"If Kids Are Hungry, Parents Are To Blame"
Echoes of Marie Antoinette in Swedish food prices debate.
“Let them eat starch.”
That message to parents struggling with rising food prices has caused an intense Swedish debate in the last couple of days.
An article written by Svenska Dagbladet columnist Lena Andersson started the debate in May 20. The piece, titled “If Kids Are Hungry, Parents Are To Blame”, contains a description of the low price of starchy foods:
Hunger is remedied by satiety that comes from energy, mainly from starch and fat. They are still very cheap foods. There is not an adult in Sweden who cannot afford rice, flour, yeast, potatoes, legumes, onions, oats, couscous, and in addition an apple a day.
A five-kilo bag of rice costs SEK 170. It contains just over 17,000 calories. The daily requirement for an adult without exercise is 2,000. Potatoes, filling in all forms except as chips and French fries, cost 130 kronor for 8,000 calories. A kilo of cottage cheese for SEK 110 with 2,700 calories and 290 grams of protein provides additional satiety and taste.
Oatmeal has the almost unimaginably low price of eight kronor for 2,000 calories. A normal portion of porridge costs 0,70 kronor, the sugar for sprinkling costs 0,20 kronor. Similarly, flour, yeast and water are so cheap that they can almost be considered free.
Despite the lengthy advise on how to manage a household, many have felt the urge to respond to Andersson’s argument that parents are to blame if kids are hungry. In yesterday’s Aktuellt (Newsnight in public service SVT), she debated poverty, starch and hunger for almost ten minutes.
· · ·
*WHAT TO WORK ON*
1. From the article on Swedish food prices, return the text between "Echoes of Marie" and "apple a day.", inclusive.
2. According to the article on Swedish food prices, what does a five-kilo bag of rice cost?
3. Translate this sentence from the article on Swedish food prices into Spanish: "Oatmeal has the almost unimaginably low price of eight kronor for 2,000 calories."

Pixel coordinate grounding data
· · ·
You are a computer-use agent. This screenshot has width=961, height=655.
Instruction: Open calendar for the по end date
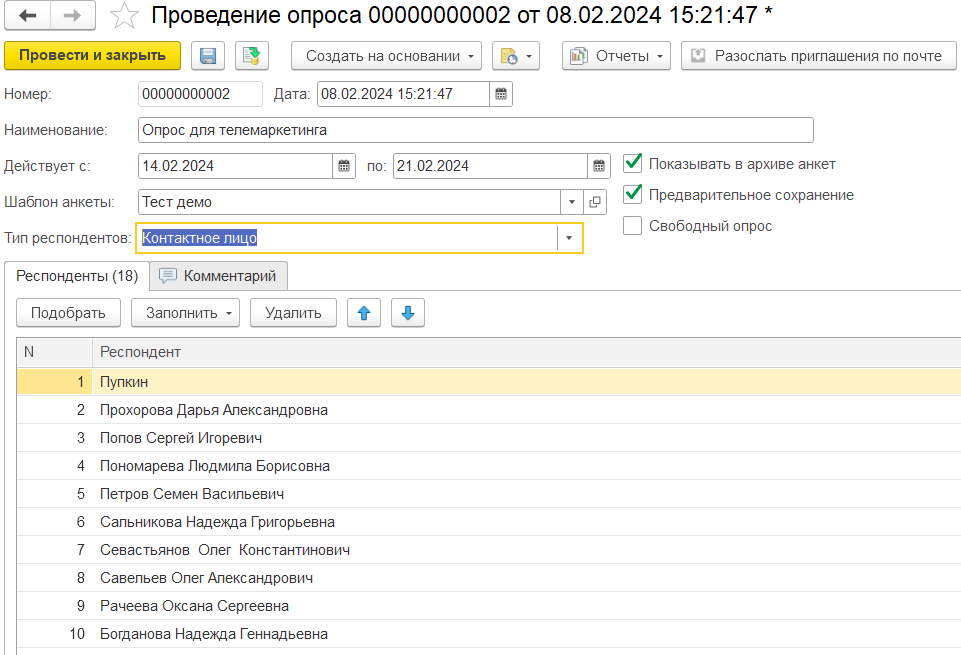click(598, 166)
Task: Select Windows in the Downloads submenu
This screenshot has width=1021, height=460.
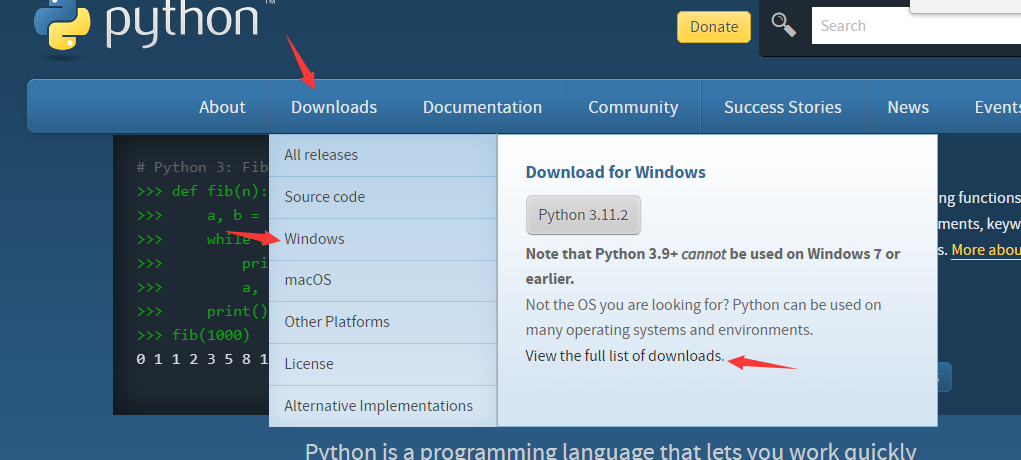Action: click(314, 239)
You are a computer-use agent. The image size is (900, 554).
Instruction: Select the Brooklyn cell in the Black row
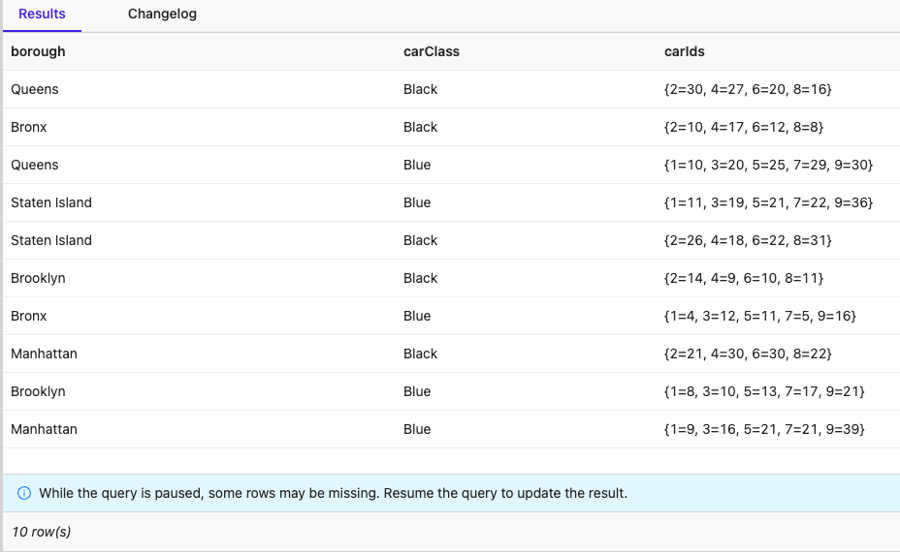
· · ·
*ANSWERS IN ORDER*
1.
Echoes of Marie Antoinette in Swedish food prices debate.
“Let them eat starch.”
That message to parents struggling with rising food prices has caused an intense Swedish debate in the last couple of days.
An article written by Svenska Dagbladet columnist Lena Andersson started the debate in May 20. The piece, titled “If Kids Are Hungry, Parents Are To Blame”, contains a description of the low price of starchy foods:
Hunger is remedied by satiety that comes from energy, mainly from starch and fat. They are still very cheap foods. There is not an adult in Sweden who cannot afford rice, flour, yeast, potatoes, legumes, onions, oats, couscous, and in addition an apple a day.

2. SEK 170.

3. La avena tiene el precio casi inimaginablemente bajo de ocho coronas por 2000 calorías.